## YOUR GOAL
Examine the entries below, count the lines holding the string "Given", and respond with the number only.

## INFORMATION SHOWN
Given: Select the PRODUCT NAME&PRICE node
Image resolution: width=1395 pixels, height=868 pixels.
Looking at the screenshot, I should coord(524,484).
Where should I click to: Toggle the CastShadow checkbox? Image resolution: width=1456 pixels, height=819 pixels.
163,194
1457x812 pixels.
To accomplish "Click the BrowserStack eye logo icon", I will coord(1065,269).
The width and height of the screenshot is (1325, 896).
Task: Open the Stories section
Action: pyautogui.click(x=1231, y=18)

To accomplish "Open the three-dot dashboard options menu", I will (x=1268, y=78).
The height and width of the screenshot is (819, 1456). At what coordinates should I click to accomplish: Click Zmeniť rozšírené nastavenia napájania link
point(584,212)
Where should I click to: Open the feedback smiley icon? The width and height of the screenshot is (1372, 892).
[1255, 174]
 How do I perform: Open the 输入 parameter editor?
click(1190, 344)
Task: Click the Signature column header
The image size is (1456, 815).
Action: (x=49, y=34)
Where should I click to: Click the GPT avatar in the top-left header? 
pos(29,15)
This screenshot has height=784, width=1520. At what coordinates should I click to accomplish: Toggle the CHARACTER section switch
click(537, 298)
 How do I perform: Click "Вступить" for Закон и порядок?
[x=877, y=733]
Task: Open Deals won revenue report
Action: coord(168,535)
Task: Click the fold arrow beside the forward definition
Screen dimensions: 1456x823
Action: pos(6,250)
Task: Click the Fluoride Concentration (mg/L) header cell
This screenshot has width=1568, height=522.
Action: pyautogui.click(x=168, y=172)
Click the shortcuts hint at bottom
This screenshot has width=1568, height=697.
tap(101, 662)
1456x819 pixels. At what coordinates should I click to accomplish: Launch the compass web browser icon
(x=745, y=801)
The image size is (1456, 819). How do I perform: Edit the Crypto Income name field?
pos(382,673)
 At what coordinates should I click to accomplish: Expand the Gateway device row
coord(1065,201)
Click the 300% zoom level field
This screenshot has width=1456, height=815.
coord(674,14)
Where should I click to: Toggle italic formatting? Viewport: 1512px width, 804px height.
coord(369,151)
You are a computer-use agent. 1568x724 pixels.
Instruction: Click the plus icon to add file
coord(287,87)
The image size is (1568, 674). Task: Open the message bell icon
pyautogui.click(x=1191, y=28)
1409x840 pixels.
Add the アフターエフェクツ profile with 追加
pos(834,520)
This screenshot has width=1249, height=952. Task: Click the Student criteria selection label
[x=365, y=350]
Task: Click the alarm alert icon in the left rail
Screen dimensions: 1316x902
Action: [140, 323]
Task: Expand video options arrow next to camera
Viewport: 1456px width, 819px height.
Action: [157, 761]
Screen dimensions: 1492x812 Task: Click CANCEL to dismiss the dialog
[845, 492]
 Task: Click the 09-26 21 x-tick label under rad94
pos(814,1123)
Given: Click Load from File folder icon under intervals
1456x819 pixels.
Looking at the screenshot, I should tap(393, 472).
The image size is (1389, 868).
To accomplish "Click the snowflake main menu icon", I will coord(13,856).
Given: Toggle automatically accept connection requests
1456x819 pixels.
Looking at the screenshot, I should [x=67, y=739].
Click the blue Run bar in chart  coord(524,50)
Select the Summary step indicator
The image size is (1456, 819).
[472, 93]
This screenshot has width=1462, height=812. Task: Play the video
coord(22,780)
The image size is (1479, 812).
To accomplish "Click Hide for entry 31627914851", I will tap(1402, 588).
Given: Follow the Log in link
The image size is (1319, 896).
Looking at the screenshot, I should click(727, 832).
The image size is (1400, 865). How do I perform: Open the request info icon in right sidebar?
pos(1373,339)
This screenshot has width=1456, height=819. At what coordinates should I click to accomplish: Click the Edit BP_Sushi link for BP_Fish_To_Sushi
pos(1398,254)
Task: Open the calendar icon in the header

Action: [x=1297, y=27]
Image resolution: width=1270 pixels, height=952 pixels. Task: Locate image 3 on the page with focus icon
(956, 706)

## SOLUTION TO THIS EXERCISE
4